Even though both groups of students from these two countries, theoretically, are on the same trait level on the construct that the mathematics items are assessing, they may answer the questions in different manners. Turkish and American students took the PISA 2012 assessment in Turkish and in English, respectively, and this might affect their responses differently although they have the same skill on the items.
Through this study, it was revealed the items working differently on these two student groups, through a special analysis method: DIF (Differential Item Functioning). DIF has become a substitution for the notions of item or test bias in IRT (Item Response Theory) (Embretson, & Reise, 2013; Zumbo, 1999). DIF occurs when the item differs across the groups in terms of having the same relationship to the latent variable (Embretson, & Reise, 2013). In this study, it was used the SIBTEST computerized procedure (Shealy and Stout 1993), a multidimensional method for detecting the DIF, to reveal the DIF flagged items among all.

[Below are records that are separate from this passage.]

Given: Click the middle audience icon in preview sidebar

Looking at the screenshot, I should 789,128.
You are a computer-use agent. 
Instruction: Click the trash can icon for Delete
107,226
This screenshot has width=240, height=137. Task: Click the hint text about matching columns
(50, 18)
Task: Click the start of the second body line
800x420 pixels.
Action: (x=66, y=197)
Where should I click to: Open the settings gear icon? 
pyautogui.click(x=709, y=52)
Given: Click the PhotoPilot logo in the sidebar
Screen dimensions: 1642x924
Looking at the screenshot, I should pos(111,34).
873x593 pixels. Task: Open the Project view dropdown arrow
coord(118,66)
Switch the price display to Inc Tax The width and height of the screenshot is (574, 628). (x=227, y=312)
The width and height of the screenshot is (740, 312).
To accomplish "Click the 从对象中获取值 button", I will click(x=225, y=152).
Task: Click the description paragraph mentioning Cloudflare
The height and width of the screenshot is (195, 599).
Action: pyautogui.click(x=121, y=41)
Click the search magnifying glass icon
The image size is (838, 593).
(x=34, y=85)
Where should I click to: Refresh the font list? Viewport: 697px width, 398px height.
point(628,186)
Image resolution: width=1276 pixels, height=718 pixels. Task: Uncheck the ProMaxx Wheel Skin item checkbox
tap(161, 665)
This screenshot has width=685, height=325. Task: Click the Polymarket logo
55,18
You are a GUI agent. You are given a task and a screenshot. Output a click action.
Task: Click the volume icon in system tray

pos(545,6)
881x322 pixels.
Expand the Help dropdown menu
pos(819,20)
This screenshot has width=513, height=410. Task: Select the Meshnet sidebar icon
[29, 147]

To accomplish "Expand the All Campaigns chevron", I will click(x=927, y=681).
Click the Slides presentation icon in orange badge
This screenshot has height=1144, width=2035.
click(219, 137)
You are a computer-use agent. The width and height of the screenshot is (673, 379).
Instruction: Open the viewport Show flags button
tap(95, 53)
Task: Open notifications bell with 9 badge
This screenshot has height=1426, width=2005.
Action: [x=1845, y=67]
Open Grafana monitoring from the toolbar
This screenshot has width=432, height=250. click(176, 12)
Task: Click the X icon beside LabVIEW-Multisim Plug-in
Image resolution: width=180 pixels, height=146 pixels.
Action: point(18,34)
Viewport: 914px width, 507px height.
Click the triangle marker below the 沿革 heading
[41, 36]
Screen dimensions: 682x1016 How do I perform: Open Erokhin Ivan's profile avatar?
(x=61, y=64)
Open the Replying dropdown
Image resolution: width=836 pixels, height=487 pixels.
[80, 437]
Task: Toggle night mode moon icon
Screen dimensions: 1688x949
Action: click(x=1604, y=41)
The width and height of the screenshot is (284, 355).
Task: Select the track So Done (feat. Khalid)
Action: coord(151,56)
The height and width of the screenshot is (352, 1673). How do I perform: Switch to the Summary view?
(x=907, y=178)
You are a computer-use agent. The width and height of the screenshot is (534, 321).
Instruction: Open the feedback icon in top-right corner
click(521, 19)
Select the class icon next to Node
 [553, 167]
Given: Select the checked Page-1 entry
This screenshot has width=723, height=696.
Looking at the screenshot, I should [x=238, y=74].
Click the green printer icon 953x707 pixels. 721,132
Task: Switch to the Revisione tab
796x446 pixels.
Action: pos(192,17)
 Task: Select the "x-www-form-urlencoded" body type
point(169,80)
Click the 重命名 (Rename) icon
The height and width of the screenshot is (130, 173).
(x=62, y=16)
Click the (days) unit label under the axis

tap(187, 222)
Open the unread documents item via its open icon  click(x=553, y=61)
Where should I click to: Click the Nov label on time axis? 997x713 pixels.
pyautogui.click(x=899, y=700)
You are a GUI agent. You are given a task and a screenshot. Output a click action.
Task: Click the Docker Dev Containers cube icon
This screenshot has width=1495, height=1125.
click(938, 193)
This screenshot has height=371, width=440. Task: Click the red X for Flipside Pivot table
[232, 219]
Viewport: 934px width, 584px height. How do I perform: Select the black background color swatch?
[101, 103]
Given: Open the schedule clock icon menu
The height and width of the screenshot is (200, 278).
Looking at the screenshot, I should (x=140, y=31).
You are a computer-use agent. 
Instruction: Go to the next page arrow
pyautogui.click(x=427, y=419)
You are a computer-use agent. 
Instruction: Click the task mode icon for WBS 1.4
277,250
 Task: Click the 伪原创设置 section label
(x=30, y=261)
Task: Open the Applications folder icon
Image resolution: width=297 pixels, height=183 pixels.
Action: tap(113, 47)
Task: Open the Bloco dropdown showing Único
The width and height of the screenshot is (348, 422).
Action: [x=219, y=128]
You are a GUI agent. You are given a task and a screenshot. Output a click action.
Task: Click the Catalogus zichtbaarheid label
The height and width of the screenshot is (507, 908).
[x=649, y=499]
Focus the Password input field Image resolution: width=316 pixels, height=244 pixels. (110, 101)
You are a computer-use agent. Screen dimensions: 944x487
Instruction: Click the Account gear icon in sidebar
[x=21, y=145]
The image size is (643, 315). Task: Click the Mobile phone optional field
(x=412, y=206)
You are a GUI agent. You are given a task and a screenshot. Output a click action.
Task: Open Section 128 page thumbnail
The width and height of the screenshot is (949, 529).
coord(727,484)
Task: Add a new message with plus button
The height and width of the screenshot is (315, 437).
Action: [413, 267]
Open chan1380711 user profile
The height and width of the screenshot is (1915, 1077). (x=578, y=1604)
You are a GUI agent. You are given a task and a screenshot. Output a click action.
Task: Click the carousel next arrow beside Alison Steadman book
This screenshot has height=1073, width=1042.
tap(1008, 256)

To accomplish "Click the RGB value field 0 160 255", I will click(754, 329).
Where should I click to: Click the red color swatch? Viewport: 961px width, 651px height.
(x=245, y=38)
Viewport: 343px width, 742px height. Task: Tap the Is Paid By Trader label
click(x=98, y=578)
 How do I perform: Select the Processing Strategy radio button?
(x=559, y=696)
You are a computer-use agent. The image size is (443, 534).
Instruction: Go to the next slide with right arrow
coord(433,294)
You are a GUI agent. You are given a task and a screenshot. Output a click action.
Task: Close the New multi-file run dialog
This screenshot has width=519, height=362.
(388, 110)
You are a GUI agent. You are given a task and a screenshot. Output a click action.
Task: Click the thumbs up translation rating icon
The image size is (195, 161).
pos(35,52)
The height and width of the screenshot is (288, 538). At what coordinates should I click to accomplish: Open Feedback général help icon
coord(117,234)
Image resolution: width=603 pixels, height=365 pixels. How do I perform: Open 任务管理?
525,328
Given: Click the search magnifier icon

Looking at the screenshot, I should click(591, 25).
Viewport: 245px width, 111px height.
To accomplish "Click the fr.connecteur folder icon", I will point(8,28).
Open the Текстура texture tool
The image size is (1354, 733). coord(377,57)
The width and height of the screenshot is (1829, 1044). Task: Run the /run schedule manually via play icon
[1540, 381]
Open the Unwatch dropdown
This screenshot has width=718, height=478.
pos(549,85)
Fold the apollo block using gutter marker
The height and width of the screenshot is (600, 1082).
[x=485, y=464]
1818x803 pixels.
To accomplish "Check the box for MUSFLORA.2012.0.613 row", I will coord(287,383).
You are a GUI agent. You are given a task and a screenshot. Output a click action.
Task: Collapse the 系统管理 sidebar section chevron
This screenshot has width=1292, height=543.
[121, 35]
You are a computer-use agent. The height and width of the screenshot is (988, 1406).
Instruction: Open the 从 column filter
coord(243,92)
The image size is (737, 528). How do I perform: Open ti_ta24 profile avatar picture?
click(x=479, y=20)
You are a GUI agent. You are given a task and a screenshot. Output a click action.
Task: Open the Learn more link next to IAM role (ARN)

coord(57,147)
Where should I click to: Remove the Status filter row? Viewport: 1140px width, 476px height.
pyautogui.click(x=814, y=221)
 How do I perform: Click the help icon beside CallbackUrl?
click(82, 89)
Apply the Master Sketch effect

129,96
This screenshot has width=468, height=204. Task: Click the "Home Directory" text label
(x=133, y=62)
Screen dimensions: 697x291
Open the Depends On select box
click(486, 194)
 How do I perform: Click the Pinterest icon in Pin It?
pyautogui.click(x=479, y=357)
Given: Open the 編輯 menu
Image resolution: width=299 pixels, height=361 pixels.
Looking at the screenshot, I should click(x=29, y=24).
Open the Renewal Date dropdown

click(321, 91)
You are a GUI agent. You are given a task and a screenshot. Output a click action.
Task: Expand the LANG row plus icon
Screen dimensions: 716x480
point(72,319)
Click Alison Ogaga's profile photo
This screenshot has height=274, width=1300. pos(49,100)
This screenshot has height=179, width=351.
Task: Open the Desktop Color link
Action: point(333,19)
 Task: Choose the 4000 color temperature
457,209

The two parameters used to determine if the item is flagged DIF are the beta estimation and standardized p- difference index. Based on the SIBTEST procedure, p- difference index indicated the items 2, 3, 4, 6, 7, 9, 10, and 12 are the DIF flagged items, and beta estimation specified items 2, 4, 6, and 7 are the ones favoring the US students, and items 3, 9, 10, and 12 are favoring the Turkish students.
SIBTEST Results for Items from 1 to 12 (p-value for DIF): 0.523, 0.000*, 0.010**, 0.003*, 0.688, 0.009*, 0.000*, 0.420, 0.000**, 0.001**, 0.147, 0.006**
* DIF flagged items favoring Turkish students
** DIF flagged items favoring US students
Source: Stout and Roussos (1996)
In terms of the construct 12 items measure, these two countries differ from each other by students’ probabilities to answer the items correctly. Since the majority of items showed DIF, the next step will be to investigate the reasons of why these items behave differently, especially in terms of the language issue.
 Embretson, S. E., & Reise, S. P. (2013). Item response theory. Psychology Press.
 OECD. (2013). PISA 2012 Assessment and Analytical Framework: Mathematics, Reading, Science, Problem Solving and Financial Literacy. Paris: OECD Publishing.
 Shealy, R., & Stout, W. (1993). A model-based standardization approach that separates true bias/DIF from group ability differences and detects test bias/DTF as well as item bias/DIF. Psychometrika, 58(2), 159-194.
 Stout, W., & Roussos, L. (1996). DIF-pack SIBTEST program [Open source computer software]
 Zumbo, B. D. (1999). A Handbook on the Theory and Methods of Differential Item Functioning (DIF): Logistic Regression Modeling as a Unitary Framework for Binary and Likert-type (Ordinal) Item Scores. Ottawa ON: Directorate of Human Resources Research and Evaluation, Department of National Defense.